**QUOTED PASSAGE:**
Gangadhar Patil and Hemant Gairola of 101reporters.com read the book and shared important feedback on the narration and pace. Praveen Tiwari of Bloomsbury Publishing motivated me through the entire process of writing. Shreya Chakraborti, Bhaswati Mukhopadhyay and Nitin Valecha, part of the editorial team at Bloomsbury Publishing, did fantastic fact-check and flawless editing of the book.
Serious frauds are a result of failures that challenge free markets and disrupt economic processes in ways more profound than the fraud itself. Such fraudulent acts create ripples that undermine the economic security of liberal democracies like India.
The free market economy is based on the idea that when individuals are left to themselves, they take decisions in self-interest that automatically leads to order. Order comes from uncoordinated behaviour of individuals, almost like a miracle. Economist Adam Smith, who introduced us to this miracle in 1759, described it as an invisible hand of the market. Smith said by pursuing self-interest, an individual frequently promotes that of the society more effectually than when he really intends to promote it.

**DATA SUPPLIED:**
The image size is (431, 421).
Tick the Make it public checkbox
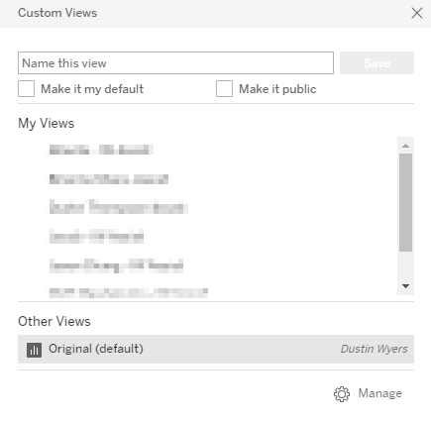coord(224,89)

...

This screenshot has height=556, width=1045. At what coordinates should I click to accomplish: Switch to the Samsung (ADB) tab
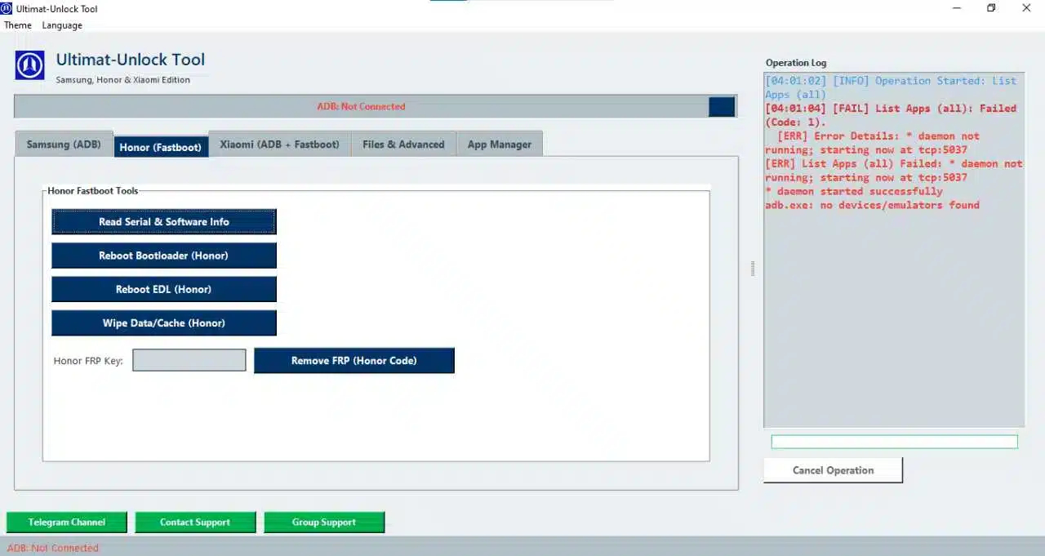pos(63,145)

**ABOUT THIS TASK:** In the excerpt on fraud and free markets, condense the paragraph beginning "The free market economy is based on" into a bulleted list of its main facts. None of the rows are needed for this.

**ANSWER BOX:**
- A free market economy rests on the idea that individuals left to themselves make self-interested decisions that automatically lead to order.
- This order arises from uncoordinated individual behavior, almost like a miracle.
- Economist Adam Smith introduced this idea in 1759 and called it the invisible hand of the market.
- Smith held that by pursuing self-interest, an individual often promotes society's interest more effectively than when intending to do so.